The Central Virginia Center on Drug Abuse Research
The Central Virginia Center on Drug Abuse Research, funded by a National Institute on Drug Abuse (NIDA) Core “Center of Excellence” P30 Grant, provides an environment in which investigators can conduct new, significant and innovative basic and clinical research to advance our knowledge of the effects of abused drugs on biological systems.
To achieve this aim, the center provides expertise in four core areas.
1. The Bioanalytical Core Laboratory provides state of the art and innovative bioanalytical expertise for new projects as well as for NIH-sponsored and other researchers studying the mechanism of action of abused substances and addiction. The Bioanalytical Core Laboratory provides reliable, validated mass spectrometric analysis for: (1) the quantification of drugs and their metabolites, endogenous chemicals and other molecules of biological significance, (2) pharmacokinetic analyses including drug disposition, metabolism and clearance, and (3) quality assurance testing to determine the authenticity and/or purity of drugs and determine the amount of active drug in plant material or other dosage forms. The core can perform molecular identification, sample analysis of small and large molecule LC-MS/MS.
Core Director: Dr. Matthew Halquist; LC-MS Manager: Mr. Justin Poklis
Submit a research request to the Bioanalytical Core Laboratory
Note: Priority for the Bioanalytical Core services will be given on a first come, first serve basis. Consideration will be given for grant priority and due dates, sample size, and complexity of analysis.
2. The Mutant Mouse/Viral Vector Core provides expert advice, necessary training, and the infrastructure to utilize molecular biological approaches to create genetically engineered mouse models for new and existing drug abuse research. Specifically, this Core will provide investigators the necessary training, tools, and expertise to: (1) create novel genetically modified mice, (2) maintain mice in a repository for breeding and genotyping, (3) cryogenically preserve mouse lines, (4) develop viral- vectors to over-express, knock-down or deliver dominant negative forms of genes of interest, and (5) deliver viral vectors stereotaxically into specific brain regions of interest and verify the extent of the manipulation.

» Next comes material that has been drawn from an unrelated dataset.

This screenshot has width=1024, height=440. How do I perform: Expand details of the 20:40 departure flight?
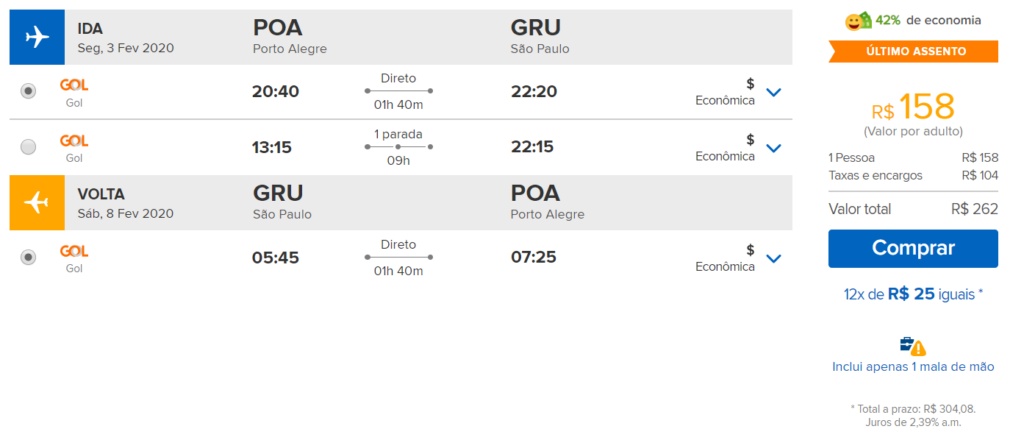pyautogui.click(x=773, y=93)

Core Lead: Dr. Aron Lichtman; Co-Investigator: Dr. Jolene Windle; Co-Investigator: Dr. Michael Miles
Submit a research request to the Mutant Mouse/Viral Vector Core
Note: Prioritization of this request will be decided by the Core Scientific Directors (Lichtman, Windle, Miles) based on a combination of submission date (1st-come/1st-served), feasibility given available resources from the Core and submitter, and intended use (e.g., grant, paper). Special consideration will be given for PIs seeking to create new genetically engineered mice; grant priority and due dates; drug abuse scientists or PIs new to the area of drug abuse who have received minimal or no previous support from the Core; and trainees submitting individual training grants (e.g, F30, F31, F32, K99/R00).

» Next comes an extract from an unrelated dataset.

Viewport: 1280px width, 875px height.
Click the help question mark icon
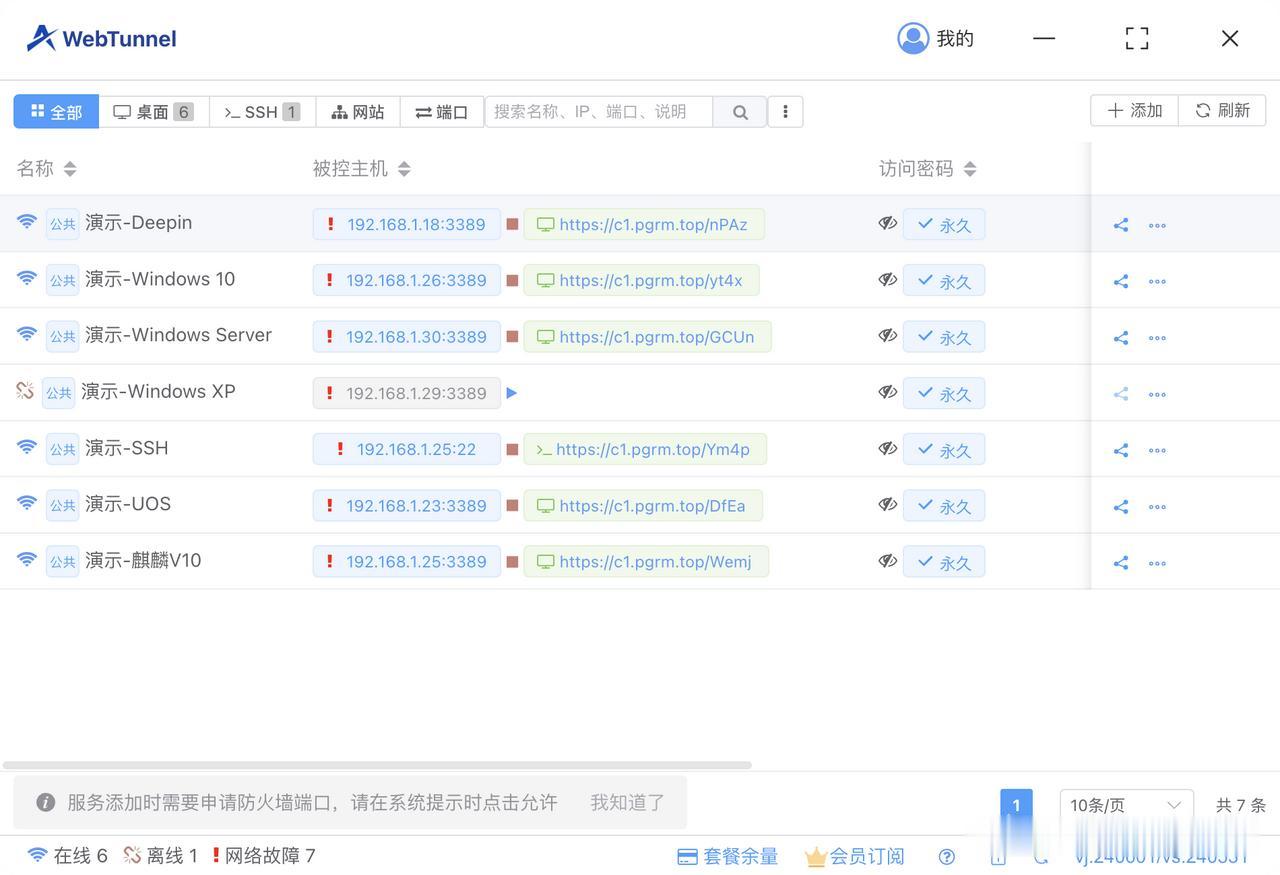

3. The Neuropharmacology Core provides key neurochemical and behavioral methodologies that are fundamental to advancement of preclinical drug abuse research. These methodologies include: (1) assess expression and function of receptors in both tissue homogenates and tissue slices, (2) in vivo microdialysis techniques to assess neurotransmitter levels in target brain areas in awake and behaving animals, and (3) behavioral techniques to assess rewarding/reinforcing effects of drugs under different physiological or environmental conditions.
Core Lead: Dr. S. Stevens Negus; Co-Investigator: Dr. Matthew Banks; Co-Investigator: Dr. Dana Selley; Co-Investigator: Dr. Laura Sim-Selley
Submit a research request to the Neuropharmacology Core
Note: Prioritization of requests for use of the Neuropharmacology Core will be decided by the Core Scientific Directors (Negus, Banks, Selley, Sim-Selley) based on a combination of submission date (1st-come/1st-served), feasibility given available resources from P30 and submitter, and intended use (e.g. grant, paper).

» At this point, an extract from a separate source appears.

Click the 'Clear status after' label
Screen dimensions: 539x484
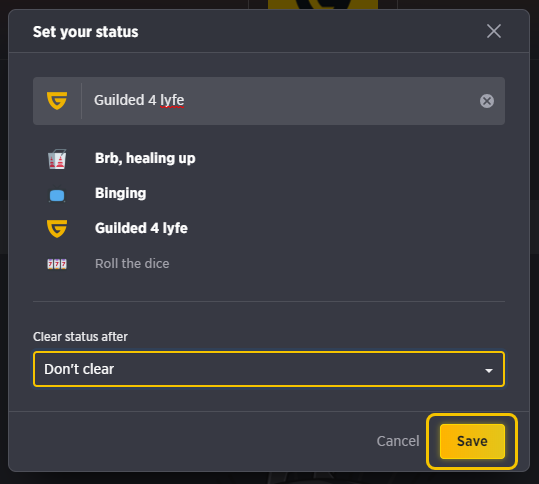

4. The Gastrointestinal Function Core provides the resources and innovative expertise to: (1) evaluate the effects of drugs of abuse on GI function, including in vivo and in vitro assays, and (2) evaluate the role of the microbiome on the central/peripheral effects of drugs of abuse. These resources and techniques, which are not commonly used by drug abuse researchers, will evaluate the gut-brain interaction in studies pertaining to drugs of abuse.
Core Lead: Dr. Hamid Akbarali
Submit a research request to the Gastrointestinal Function Core
Note: Priority for the GI Core services will be given on a first come, first served basis. Consideration will be given for grant priority.